RESEARCH into seagrass susceptibility to dredging activities has revealed exactly how fragile some of the tropical marine plants species are when faced with a decreased level of light.
The findings, presented at the 2015 WA Marine Science Institute Conference, form one avenue of research of the Dredging Science Node, one of two of Australia’s largest marine programs, the second being the Kimberley Marine Research Program
The Dredging Science Node is meant to help assess marine dredging proposals.
According to previous research, dredging impacts seagrass through mechanisms such as reduced light availability and burial under deposited sediments.

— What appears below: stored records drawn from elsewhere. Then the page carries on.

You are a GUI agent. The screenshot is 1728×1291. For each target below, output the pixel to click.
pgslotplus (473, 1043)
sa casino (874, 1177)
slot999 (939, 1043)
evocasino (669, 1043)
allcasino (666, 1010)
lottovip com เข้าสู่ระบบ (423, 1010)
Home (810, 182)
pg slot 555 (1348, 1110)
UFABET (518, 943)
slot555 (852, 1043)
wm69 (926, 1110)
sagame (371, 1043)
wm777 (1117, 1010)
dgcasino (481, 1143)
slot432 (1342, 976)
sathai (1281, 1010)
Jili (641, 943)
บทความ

Part of the seagrass research project aimed to determine whether the seagrasses had the ability to tolerate changes in light availability and sediment burial or whether they had the ability to recover from pressures.

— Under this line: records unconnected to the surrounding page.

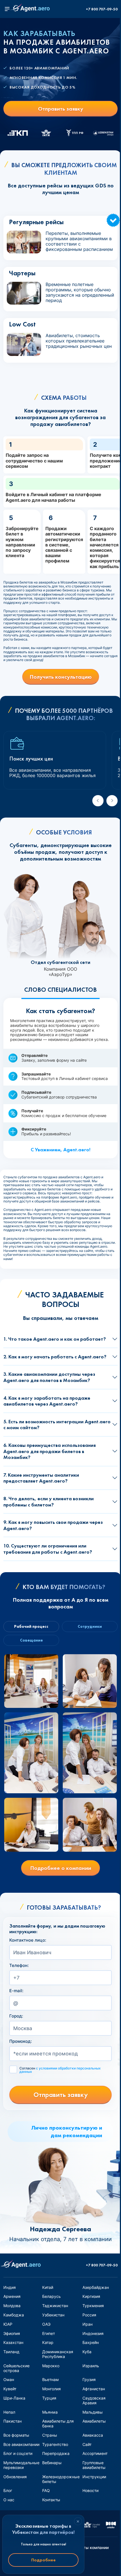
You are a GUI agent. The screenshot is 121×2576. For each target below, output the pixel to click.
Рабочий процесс (31, 1626)
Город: (16, 2016)
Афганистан (93, 2388)
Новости (90, 2490)
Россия (89, 2314)
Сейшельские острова (16, 2368)
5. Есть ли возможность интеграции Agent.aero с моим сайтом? (57, 1424)
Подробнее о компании (60, 1868)
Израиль (90, 2365)
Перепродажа (56, 2453)
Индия (9, 2287)
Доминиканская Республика (57, 2354)
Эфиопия (11, 2333)
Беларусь (51, 2296)
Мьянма (50, 2412)
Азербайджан (95, 2287)
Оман (8, 2379)
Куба (86, 2351)
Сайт (86, 2444)
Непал (9, 2412)
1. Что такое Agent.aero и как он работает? (54, 1339)
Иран (87, 2324)
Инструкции (94, 2476)
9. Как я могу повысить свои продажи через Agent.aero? (53, 1525)
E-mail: (16, 1990)
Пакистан (12, 2421)
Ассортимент (94, 2453)
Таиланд (11, 2351)
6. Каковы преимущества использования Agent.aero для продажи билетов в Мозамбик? (49, 1451)
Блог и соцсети (17, 2453)
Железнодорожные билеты (61, 2479)
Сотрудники (90, 1626)
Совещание (31, 1640)
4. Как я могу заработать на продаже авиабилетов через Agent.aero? (46, 1401)
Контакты (51, 2499)
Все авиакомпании (21, 2444)
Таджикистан (55, 2305)
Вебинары (52, 2462)
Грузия (89, 2379)
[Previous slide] (98, 800)
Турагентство (55, 2444)
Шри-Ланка (14, 2398)
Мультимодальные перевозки (21, 2465)
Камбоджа (13, 2314)
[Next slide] (112, 800)
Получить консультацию (61, 676)
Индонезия (93, 2333)
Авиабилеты (94, 2421)
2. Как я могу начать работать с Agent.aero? (54, 1356)
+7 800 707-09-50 (102, 9)
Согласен (60, 2070)
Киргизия (91, 2296)
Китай (47, 2287)
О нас (8, 2499)
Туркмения (93, 2305)
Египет (48, 2333)
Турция (49, 2398)
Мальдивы (92, 2412)
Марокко (50, 2365)
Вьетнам (50, 2379)
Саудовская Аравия (94, 2400)
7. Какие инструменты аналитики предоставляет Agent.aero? (41, 1478)
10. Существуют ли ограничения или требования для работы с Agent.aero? (47, 1548)
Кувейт (9, 2388)
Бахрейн (90, 2342)
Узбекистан (53, 2314)
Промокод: (20, 2041)
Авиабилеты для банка (58, 2423)
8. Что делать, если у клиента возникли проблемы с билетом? (48, 1501)
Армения (12, 2296)
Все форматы (16, 2435)
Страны (49, 2435)
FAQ (46, 2490)
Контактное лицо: (27, 1940)
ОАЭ (46, 2324)
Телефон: (19, 1965)
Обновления (15, 2476)
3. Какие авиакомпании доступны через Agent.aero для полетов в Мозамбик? (49, 1377)
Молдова (12, 2305)
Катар (47, 2342)
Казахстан (13, 2342)
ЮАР (7, 2324)
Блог (7, 2490)
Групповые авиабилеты (94, 2465)
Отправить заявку (60, 108)
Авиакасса (92, 2435)
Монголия (51, 2388)
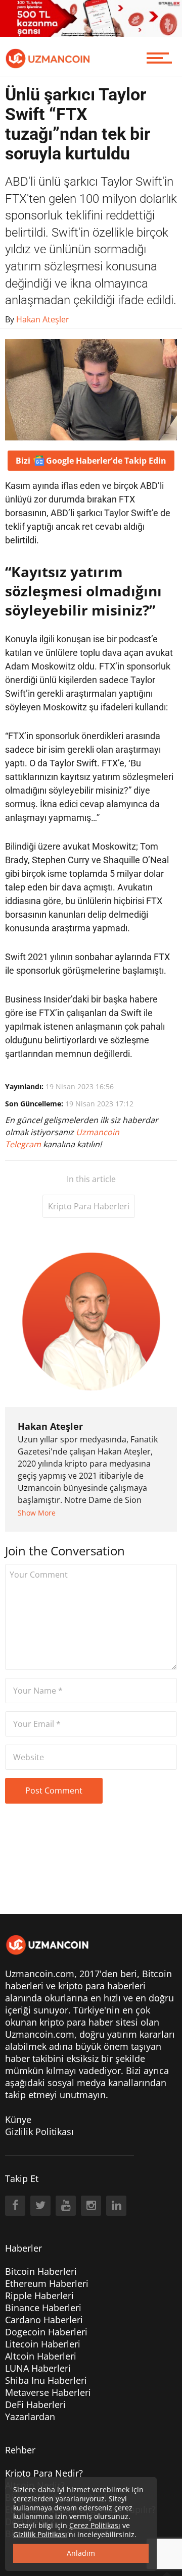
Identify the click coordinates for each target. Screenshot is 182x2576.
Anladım (81, 2553)
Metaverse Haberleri (48, 2392)
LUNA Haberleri (38, 2368)
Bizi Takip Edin (91, 460)
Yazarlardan (30, 2417)
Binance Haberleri (43, 2308)
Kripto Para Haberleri (88, 1206)
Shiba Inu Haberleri (46, 2380)
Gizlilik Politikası (39, 2131)
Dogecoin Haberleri (46, 2332)
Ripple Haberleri (39, 2295)
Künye (18, 2119)
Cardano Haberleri (44, 2320)
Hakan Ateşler (50, 1426)
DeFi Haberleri (35, 2404)
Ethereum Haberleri (46, 2283)
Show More (37, 1513)
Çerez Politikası (94, 2525)
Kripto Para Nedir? (44, 2473)
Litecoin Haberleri (42, 2344)
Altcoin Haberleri (40, 2356)
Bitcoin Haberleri (41, 2271)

UWA researcher John Statton is involved in the laboratory experiments being undertaken as part of a subproject to test pressure response relationships of tropical seagrasses to dredge pressures.

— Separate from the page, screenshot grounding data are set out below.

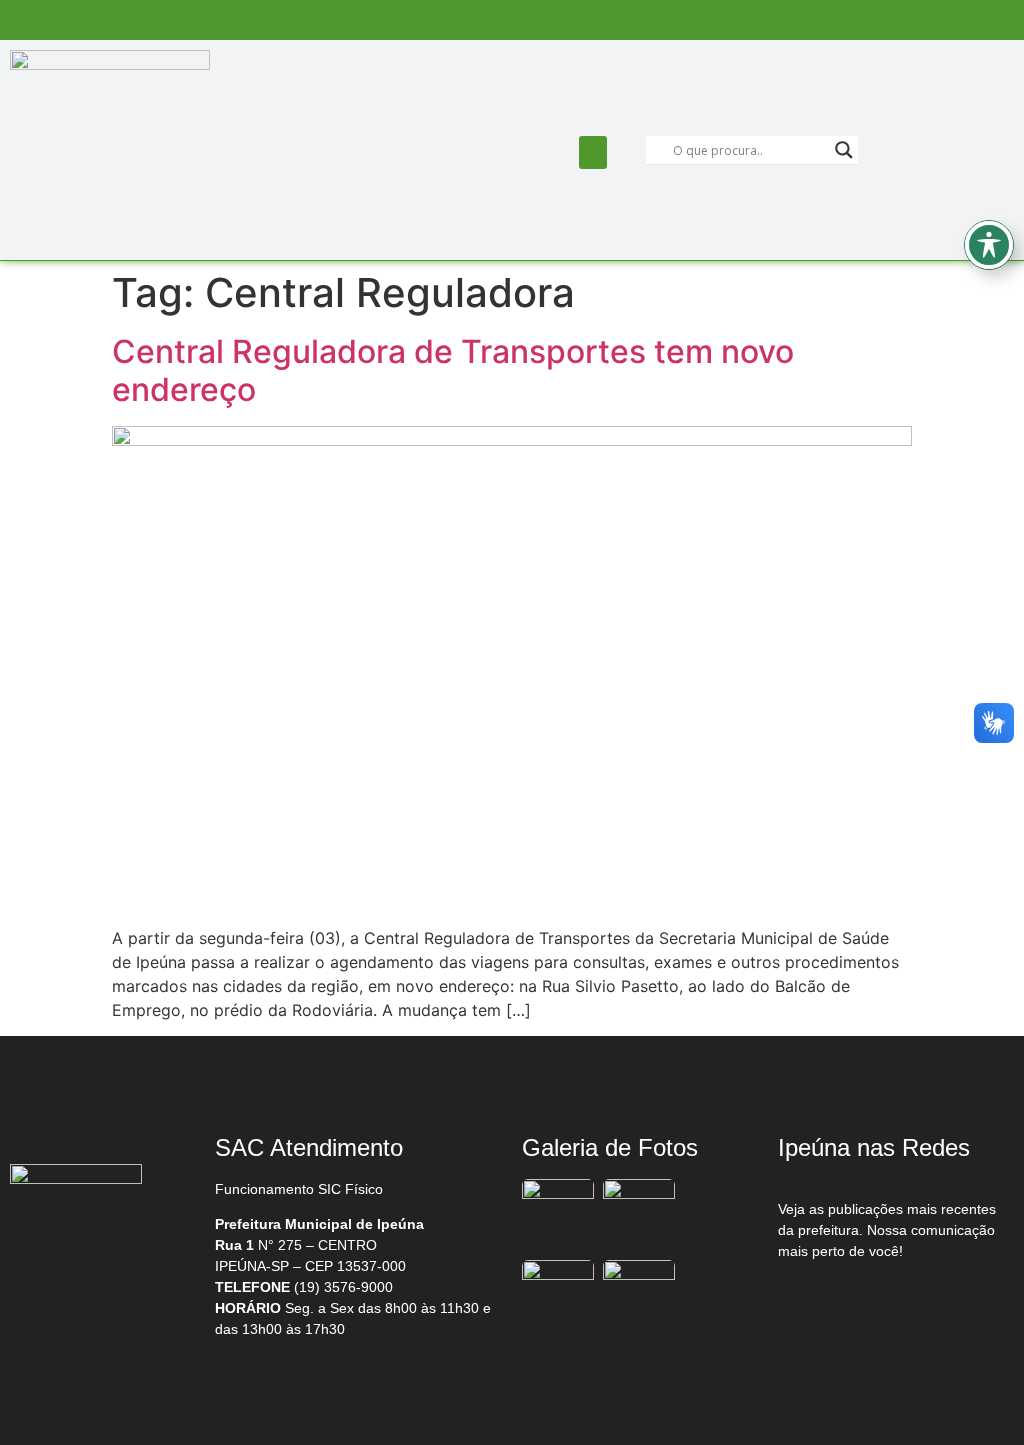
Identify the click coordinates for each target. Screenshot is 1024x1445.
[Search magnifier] (844, 150)
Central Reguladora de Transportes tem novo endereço (453, 370)
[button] (593, 152)
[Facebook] (820, 1303)
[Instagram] (904, 1303)
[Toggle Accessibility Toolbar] (989, 245)
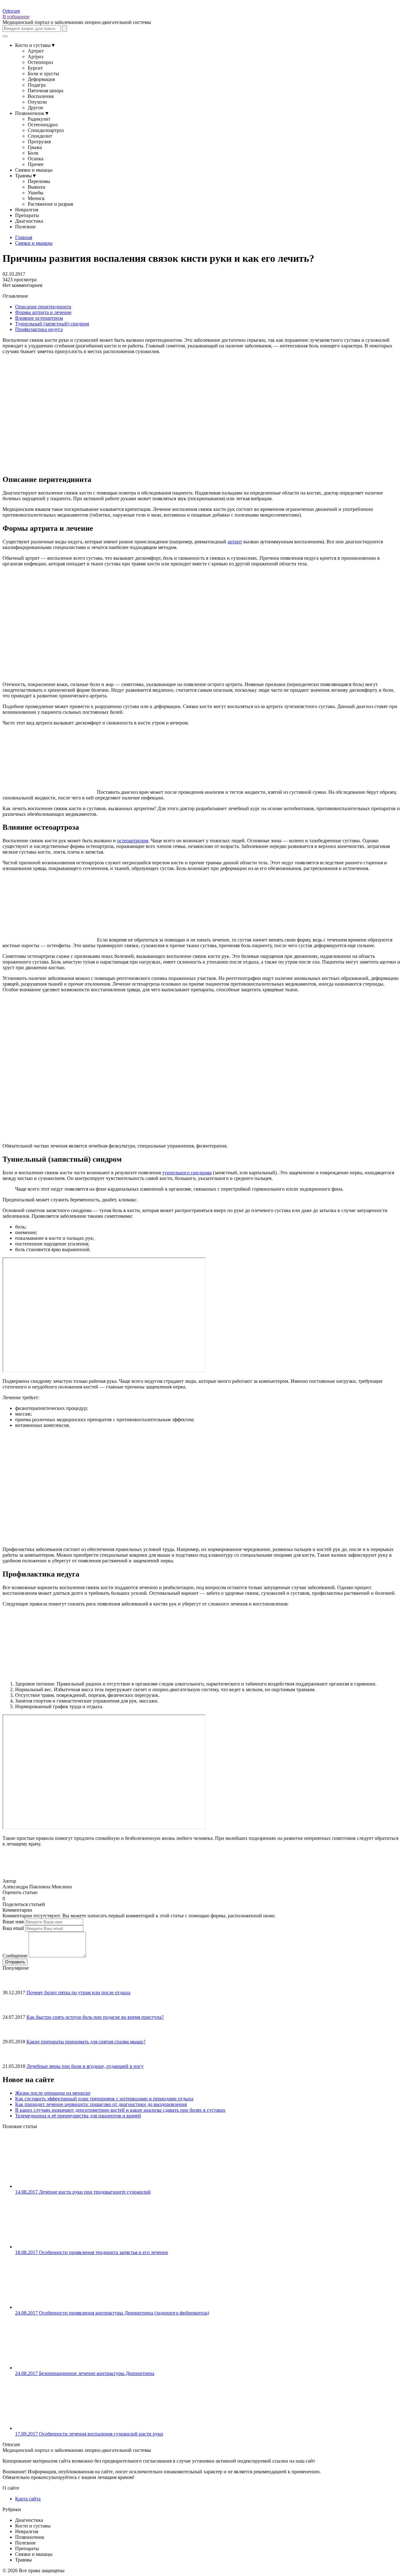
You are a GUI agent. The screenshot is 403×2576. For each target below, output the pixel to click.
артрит (235, 541)
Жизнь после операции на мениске (52, 2093)
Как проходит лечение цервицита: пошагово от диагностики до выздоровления (101, 2104)
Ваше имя (13, 1921)
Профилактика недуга (39, 329)
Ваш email (13, 1928)
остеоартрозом (132, 840)
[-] (7, 1897)
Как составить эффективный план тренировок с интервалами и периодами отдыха (104, 2098)
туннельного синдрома (187, 1172)
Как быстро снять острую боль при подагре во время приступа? (95, 2017)
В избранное (16, 16)
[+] (12, 1897)
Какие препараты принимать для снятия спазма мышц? (85, 2041)
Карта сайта (28, 2498)
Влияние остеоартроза (39, 318)
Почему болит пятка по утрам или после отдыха (78, 1992)
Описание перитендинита (43, 306)
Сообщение (15, 1955)
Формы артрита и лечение (43, 312)
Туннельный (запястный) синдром (52, 323)
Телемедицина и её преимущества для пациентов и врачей (78, 2115)
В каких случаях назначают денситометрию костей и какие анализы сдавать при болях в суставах (120, 2110)
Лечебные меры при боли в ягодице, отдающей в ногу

Speaking at the conference, he said they developed a large-scale seagrass research facility at UWA to test the effects of light reduction and sediment burial on seagrass species Cymodocea serrulata, Halodule uninervis and Halophila ovalis.
Tank set-up enables builds seagrass stockpile
“Twelve large 2500L tank systems have been built inside the facility and each of these is an independent experimental unit with multi-storage filtration,” Mr Statton said.
“Because of these features we have been able to successfully grow multiple species of seagrasses over several months.”
Mr Statton and his team wanted to know how these plants were responding to different levels of pressures, including lack of light.
During the first experiment, species were exposed to six levels of light reduction.
All plants in high light treatments, or 100 and 60 per cent surface irradiance (SI), survived and grew over 12 weeks.
However, as the light was reduced to the lowest SI at four per cent, H. uninervis and C. serrulata were trending to complete mortality after 12 weeks.
Addressing the conference on Monday, Western Australia’s Chief Scientist Professor Peter Klinken said the state should take steps to understand unique biology resources instead of focusing primarily on geological resources.
He praised yesterday’s launch of the “extremely impressive” Blueprint for Marine Science 2050 which identifies knowledge gaps needed to improve productivity off Australia’s western coast.